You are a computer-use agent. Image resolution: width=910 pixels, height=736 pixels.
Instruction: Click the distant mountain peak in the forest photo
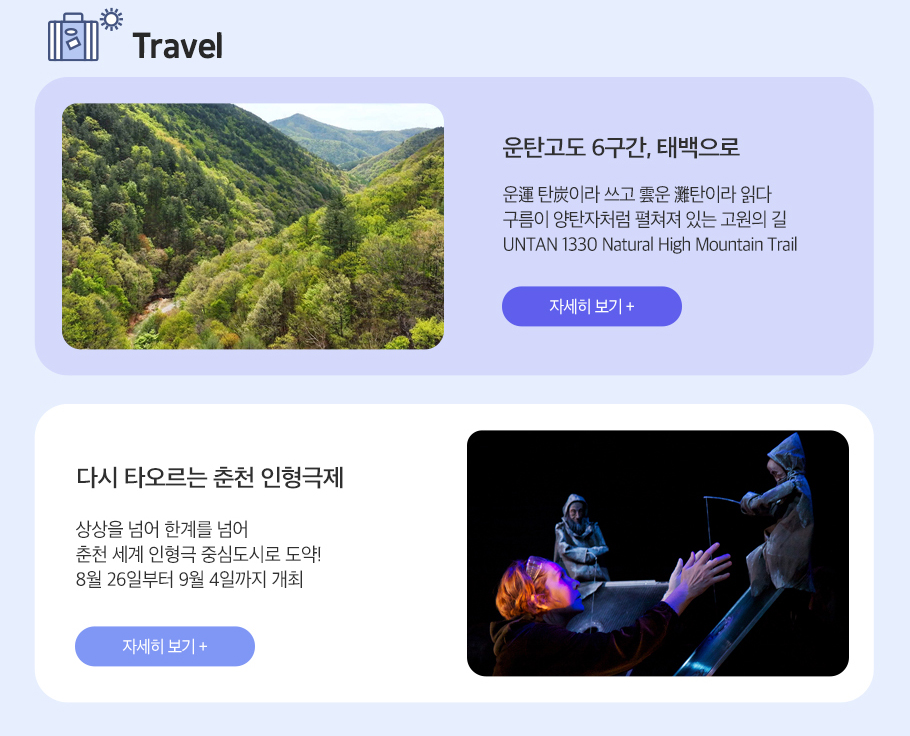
...
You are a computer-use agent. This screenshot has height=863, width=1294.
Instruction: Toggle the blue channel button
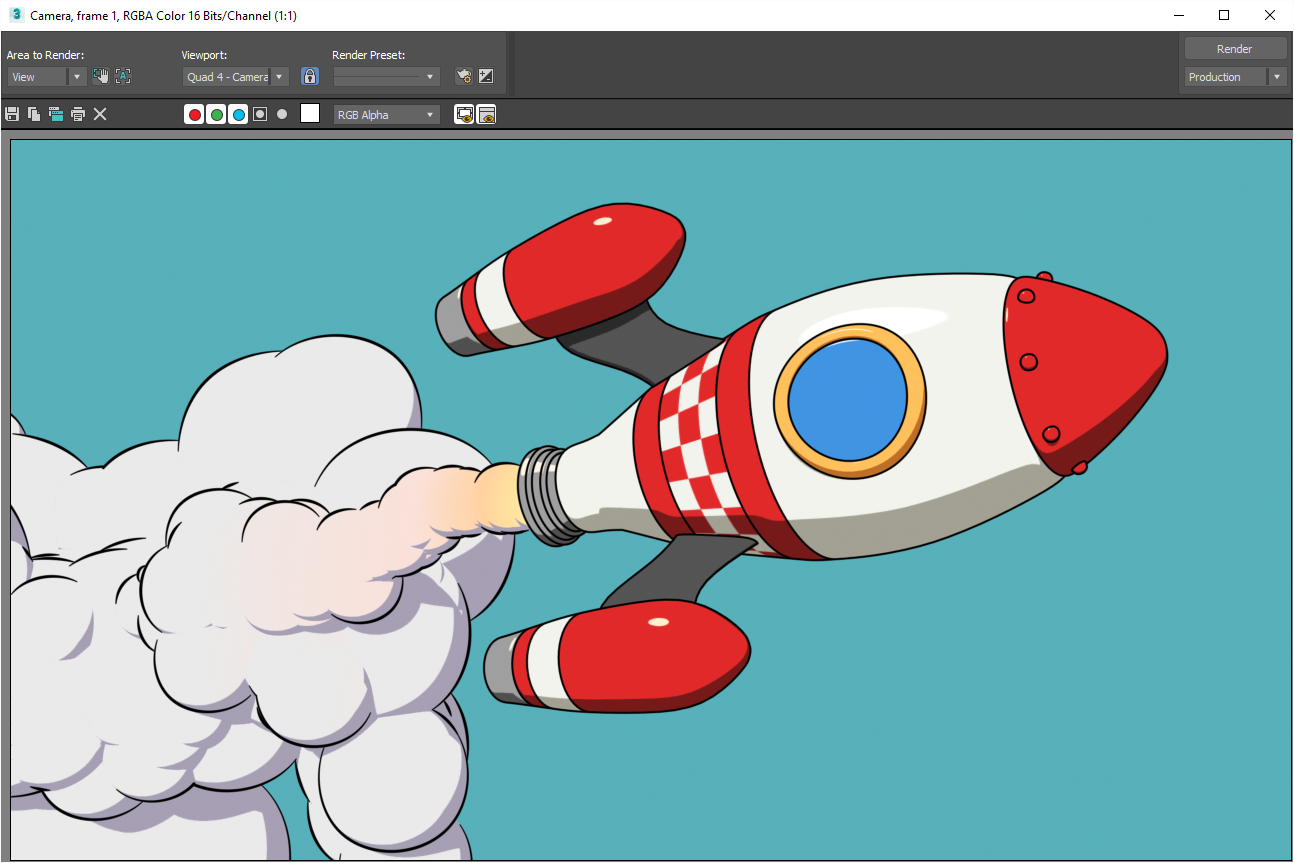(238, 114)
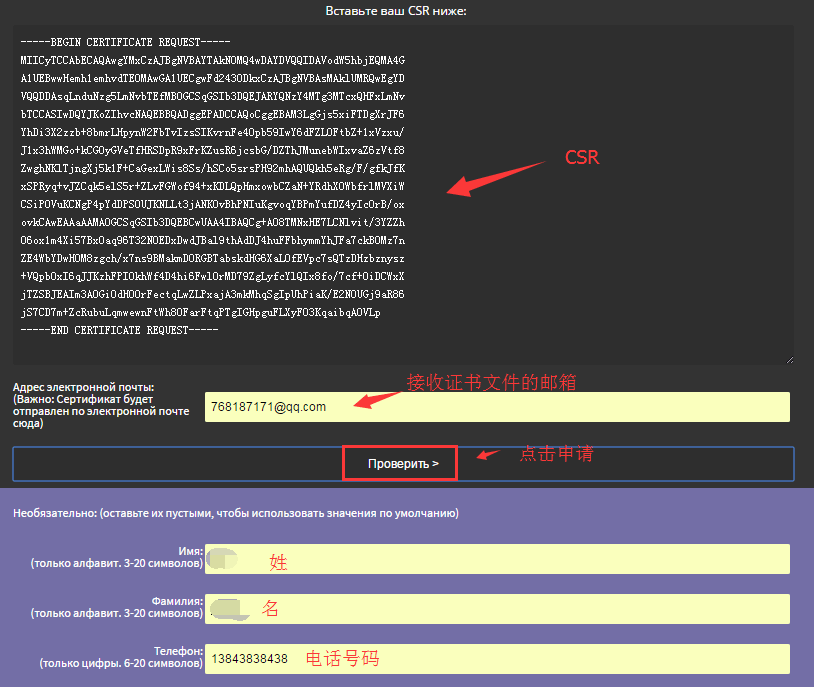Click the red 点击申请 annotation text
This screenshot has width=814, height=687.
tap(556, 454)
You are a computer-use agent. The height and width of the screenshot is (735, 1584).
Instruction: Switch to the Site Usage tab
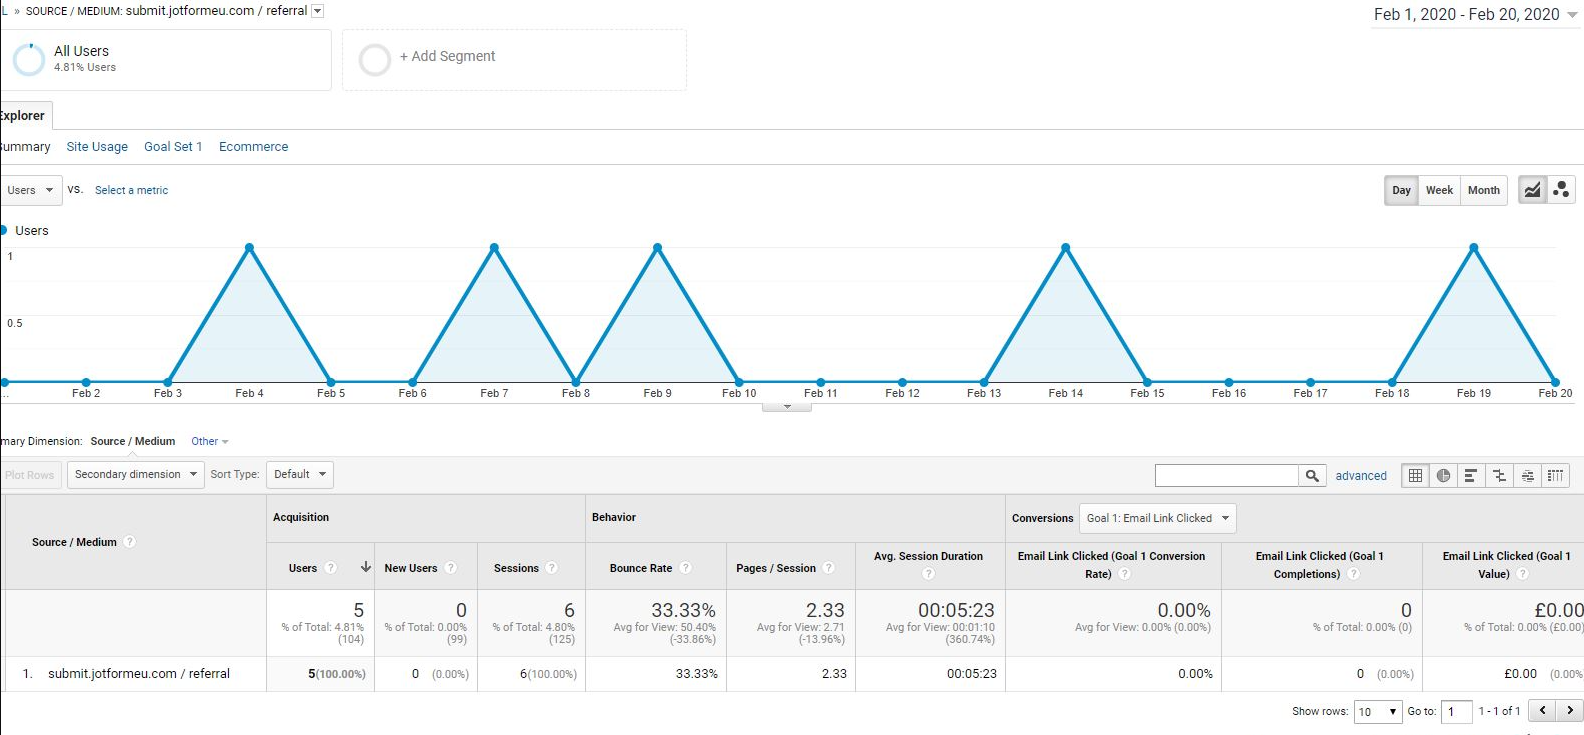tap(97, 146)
--
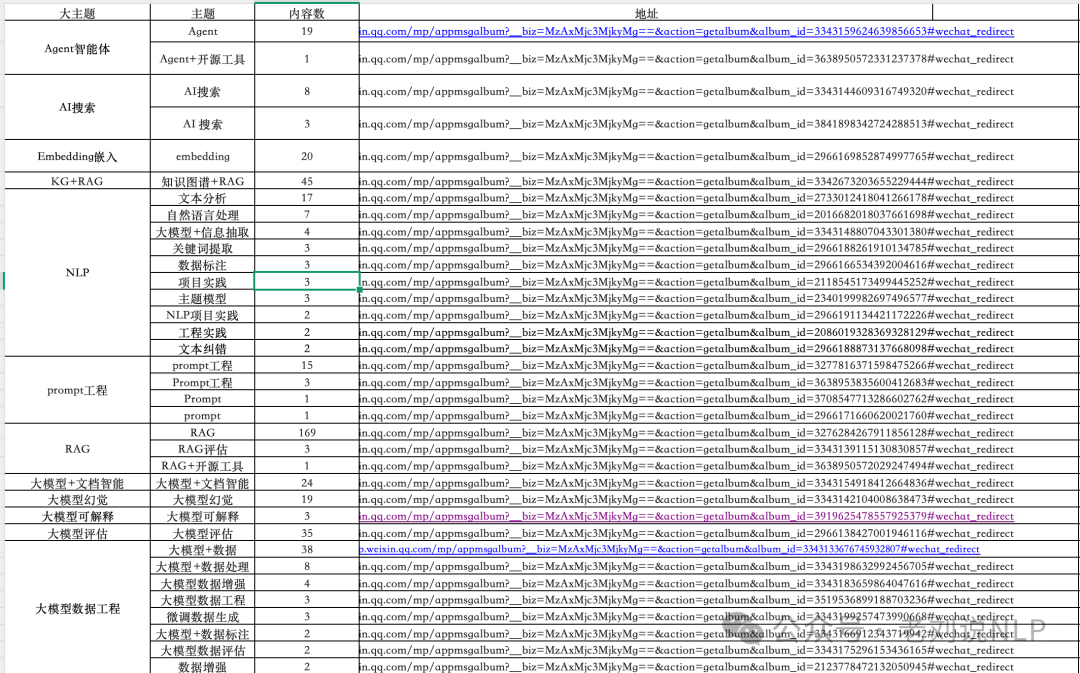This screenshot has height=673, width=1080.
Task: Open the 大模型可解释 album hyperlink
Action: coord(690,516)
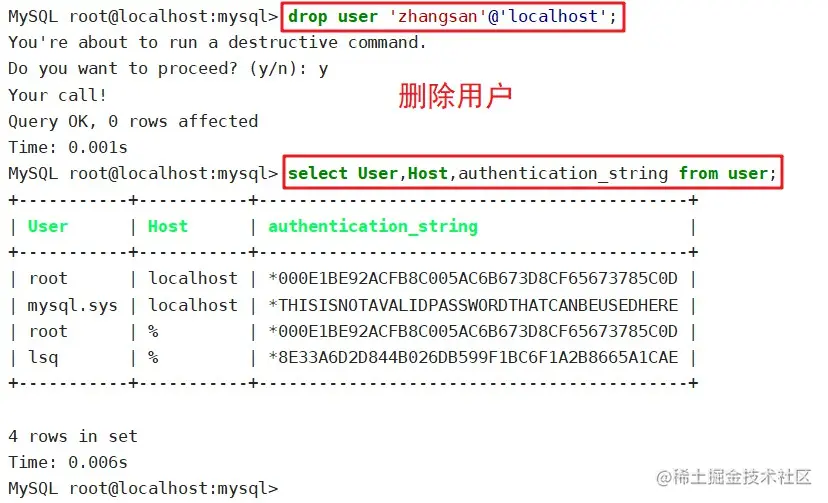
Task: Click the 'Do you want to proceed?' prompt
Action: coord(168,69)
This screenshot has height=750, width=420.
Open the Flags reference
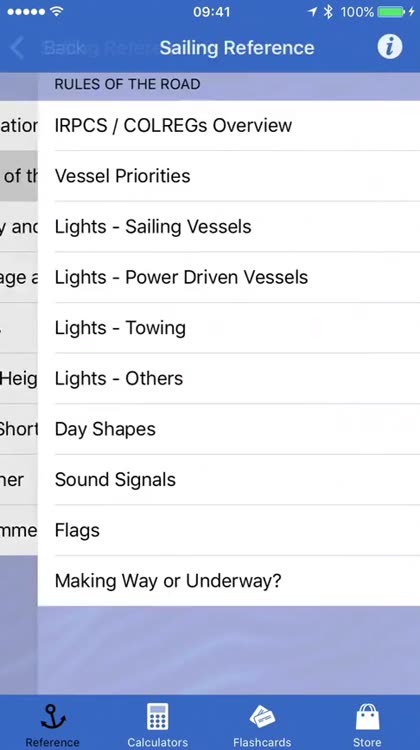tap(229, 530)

Work to be completed
Please identify each line in the listing above that contains the word "agent" and copy those lines.

Task answer
You are a computer-use agent. Image resolution: width=910 pixels, height=736 pixels.
You are a computer-use agent. This screenshot has height=863, width=1294.
You are a computer-use agent. The height and width of the screenshot is (735, 1584).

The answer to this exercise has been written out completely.